Investisseur, bailleur de fonds, prestataire d’assistance technique et conseiller en fonds, la Fondation compte plus de 80 partenaires (institutions de microfinance et social business) et opère dans une quarantaine de pays avec près de 100 millions d’euros d’encours de financement. La Fondation se concentre sur les institutions de microfinance au service des femmes et des populations rurales. Ces institutions soutiennent environ 4 millions de clients.
Le secteur de la microfinance est exposé et inquiet
Le 19 mars, selon les chiffres à cette date de Santé Publique France, le coronavirus a atteint 213 00 personnes dans le monde. 8 800 décès sont à déplorer. Après avoir annoncé la fermeture de nombreuses institutions et entreprises, des mesures de confinement continuent d’être prises dans le monde. L’Afrique et l’Amérique du Sud n’ont pas été officiellement touchées par le virus pendant longtemps, mais elles sont aujourd’hui confrontées à cette pandémie avec des centaines de cas déjà identifiés.
La crise sanitaire mondiale devient peu à peu une crise économique. Les activités économiques sont ralenties dans tous les pays et les bourses ont perdu près d’un tiers de leur valeur en moins d’un mois. Le secteur de la microfinance va être sans aucun doute durement affecté par les effets de cette crise mondiale.
L’équipe de la Fondation Grameen Crédit Agricole a rapidement lancé une enquête auprès de ses partenaires le 11 mars dernier afin de recueillir leurs premières impressions et analyses, l’impact sur leur activité de financement, l’activité de leurs clients et l’anticipation des besoins et des difficultés à venir. Toutes les informations contenues dans cet article proviennent de cette enquête. 56 Institutions de microfinance (IMF) y ont répondu, sur 75 partenaires interrogés (taux de participation de 75%). Les dernières réponses ont été reçues le 19 mars.
Tous nos partenaires traduisent dans leurs réponses une réelle inquiétude sur les effets attendus de cette crise sanitaire mondiale.
Les décisions des gouvernements locaux impactent déjà les petites activités génératrices de revenus
48% des IMF interrogées ont estimé que leurs clients étaient d’ores et déjà touchés par les effets de l’épidémie du coronavirus au moment de l’enquête, et 68% d’entre eux pensent qu’ils le seront dans un avenir proche. Dans de nombreux pays d’intervention, les gouvernements ont décidé de fermer des écoles ainsi que les activités non essentielles, de restreindre les déplacements ou d’interdire les rassemblements. C’est notamment déjà le cas au Sri Lanka, au Cambodge, en Roumanie, au Myanmar, en Sierra Leone, en Jordanie, au Mali et dans d’autres pays en activité. Ces changements ont lieu partout aujourd’hui et chaque jour de nouveaux pays sont ajoutés à cette liste.
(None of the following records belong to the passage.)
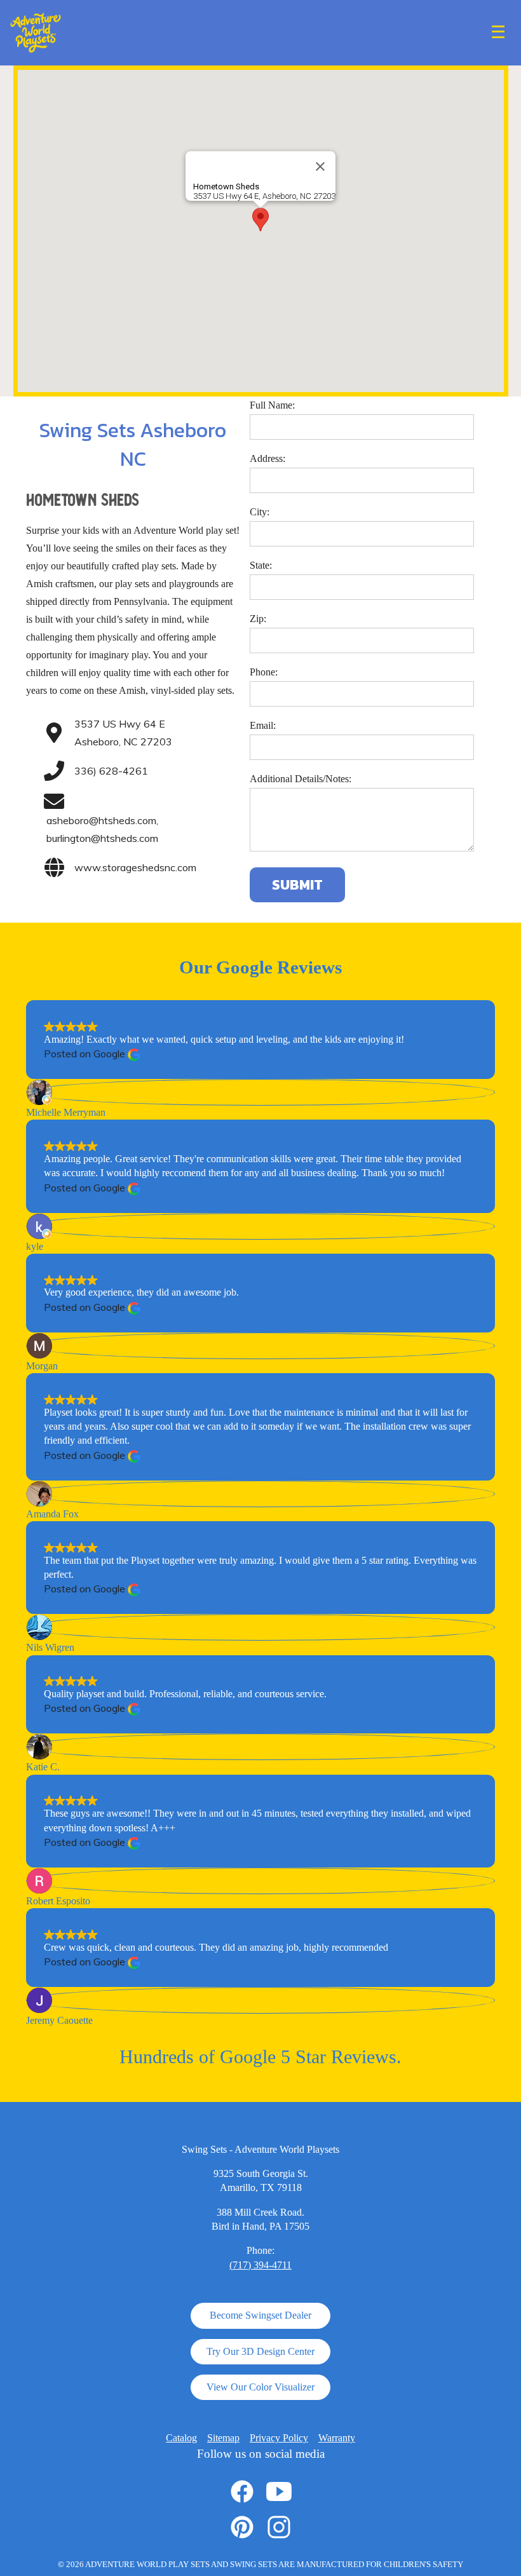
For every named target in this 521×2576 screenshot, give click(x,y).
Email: (263, 725)
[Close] (320, 166)
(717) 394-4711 (260, 2265)
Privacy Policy (279, 2437)
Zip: (258, 618)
De telles décisions ont d’ores et déjà un impact direct sur les clients de nos partenaires. De nombreux emprunteurs des services de microfinance dépendent des importations pour leur activité commerciale. Les fermetures de frontières et les interdictions de voyager ont des effets directs sur leurs activités. L’interdiction de voyager en Chine affecte non seulement les pays asiatiques mais aussi les pays africains.
“Comme la frontière avec la Chine a été fermée, certains prix des produits agricoles diminuent, de sorte que nos clients agriculteurs n’obtiennent pas de bons prix pour leur récolte.” – Institution de microfinance du Myanmar
“Nous avons des clients qui voyagent pour leurs achats (Chine, Côte d’Ivoire, Togo, Bénin, …). Les commerçants du secteur informel ont peur et cela peut affecter leurs activités.” – Institution de microfinance du Burkina Faso
L’impossibilité de se rassembler impacte toutes les opérations qui ont lieu dans les marchés et les foires. Les commerçants sont interdits d’exercice de leurs activités et n’ont pas de revenus alternatifs. L’interdiction de voyager affecte fortement le tourisme mondial et en conséquence toutes les petites activités de proximité dépendantes du tourisme (hôtels, chauffeurs, guides, restaurants, vendeurs de souvenirs…). Les transferts de fonds diminuent, ce qui affecte également des familles restées dans les pays d’origine qui dépendent, en grande partie, de ces transferts.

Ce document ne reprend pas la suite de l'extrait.